CXX/LD -o .build_release/tools/compute_image_mean.bin
.build_release/lib/libcaffe.so: undefined reference to `caffe::BlockingQueue<caffe::Batch<double>*>::pop(std::string const&)'
.build_release/lib/libcaffe.so: undefined reference to `google::base::CheckOpMessageBuilder::NewString()'
.build_release/lib/libcaffe.so: undefined reference to `google::protobuf::internal::NameOfEnum(google::protobuf::EnumDescriptor const*, int)'
.build_release/lib/libcaffe.so: undefined reference to `caffe::BlockingQueue<caffe::Batch<float>*>::pop(std::string const&)'
collect2: error: ld returned 1 exit status
Makefile:616: recipe for target '.build_release/tools/compute_image_mean.bin' failed
make: *** [.build_release/tools/compute_image_mean.bin] Error 1

This is different, now the syntax errors have disappeared, which is a very good signal. But the compiler still complains about missing symbols.

This was a headache. At first I checked in the code that every function was declared, and they were. I couldn’t understand why the compiler wasn’t finding its references. I tried more or less everything… from trying to install caffe using an Arch package from the AUR, to read as many forums on the internet as I could.

In an attempt to reduce the distance between the two GCC versions that I was using (at the end this is a compiling issue), I configured CUDA to use the GCC-5.2 version, like in Ubuntu-15.10. But the problem persisted. Fortunately, this was a step in the right direction.

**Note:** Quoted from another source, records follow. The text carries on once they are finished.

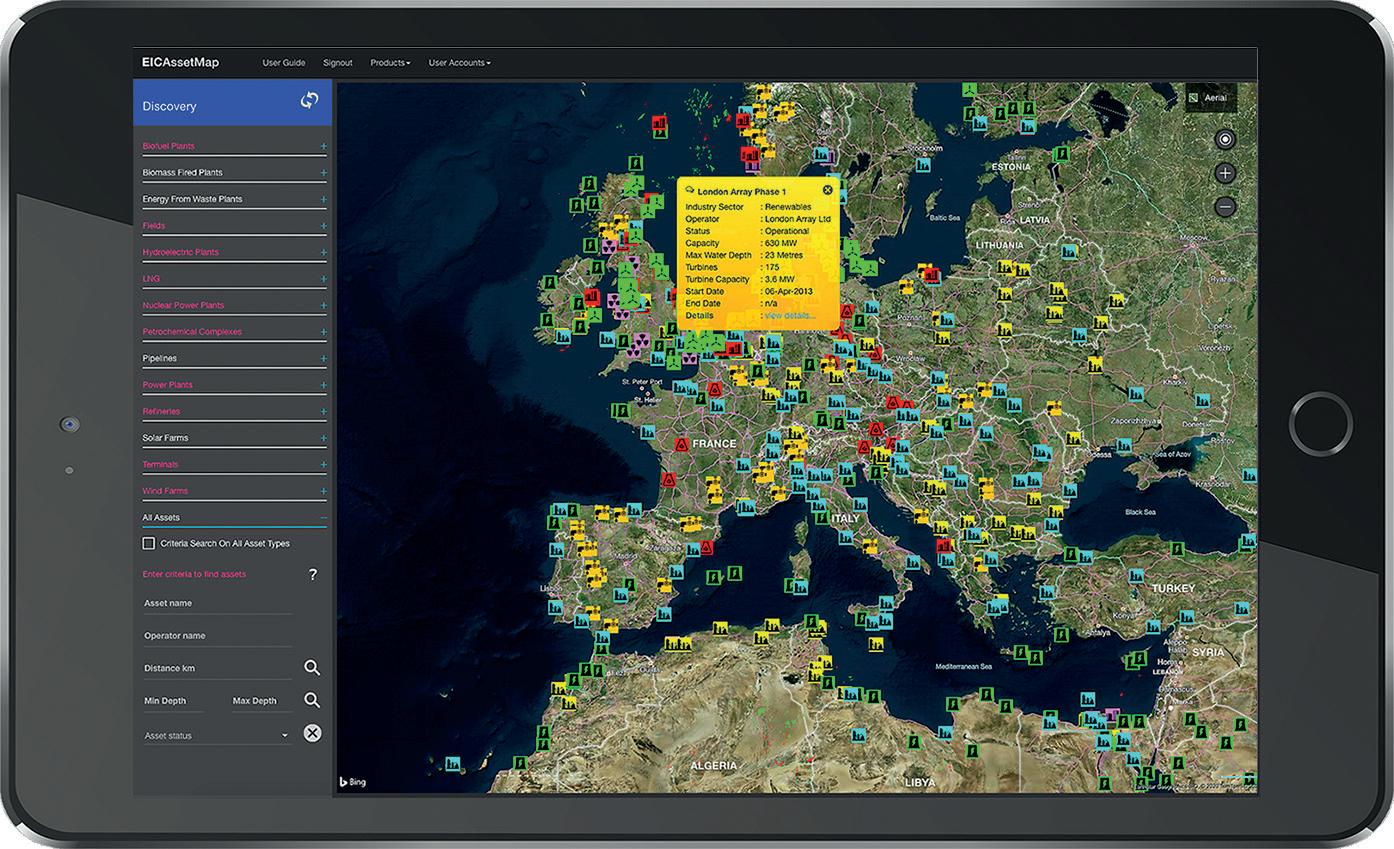Image resolution: width=1394 pixels, height=849 pixels.
Task: Zoom out on the map
Action: (x=1225, y=207)

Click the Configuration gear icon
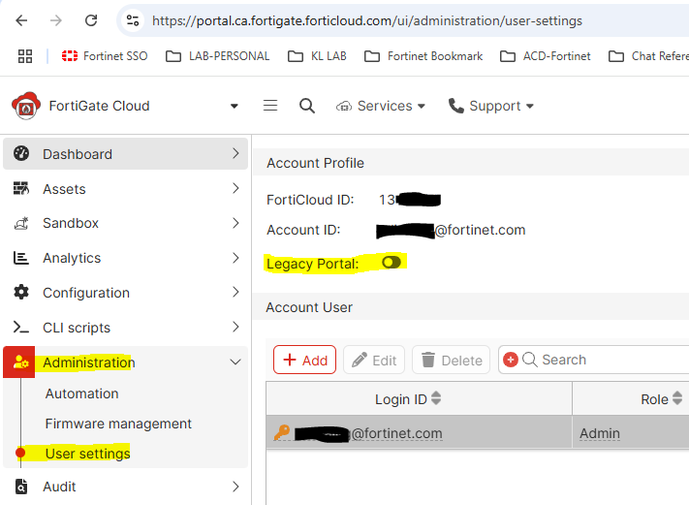pyautogui.click(x=21, y=293)
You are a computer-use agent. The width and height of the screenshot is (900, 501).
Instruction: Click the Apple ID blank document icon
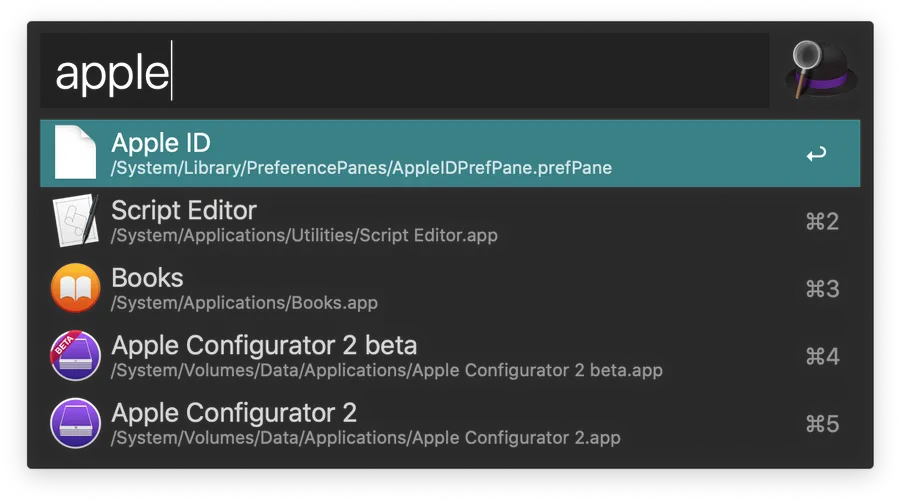tap(75, 153)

To understand the problem, one must know about the ABI, the object code interface between user C++ code and the implementation-provided system and libraries. GCC-5.1 can be configured to use the old library ABI, or a new one conforming to the 2011 C++ standard. To configure it, I had to modify the following lines of the Makefile:

COMMON_FLAGS += -D_GLIBCXX_USE_CXX11_ABI=1
CXXFLAGS += -MMD -MP -std=c++11 -D_GLIBCXX_USE_CXX11_ABI=1

After using this configuration, the compilation finally succeeded.

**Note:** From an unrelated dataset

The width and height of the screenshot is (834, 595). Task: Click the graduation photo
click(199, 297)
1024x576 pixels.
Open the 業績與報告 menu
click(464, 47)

  1. In Arch, like in most of the major linux distributions, the software is distributed using binary format, in packages. This means that every library and executable installed by the system has been compiled using the current version of GCC, which in Arch is GCC-6.1.1 at the moment of writing this. Gentoo is a clear exception, all the software in Gentoo is distributed in code, and it is compiled by the user during the installation.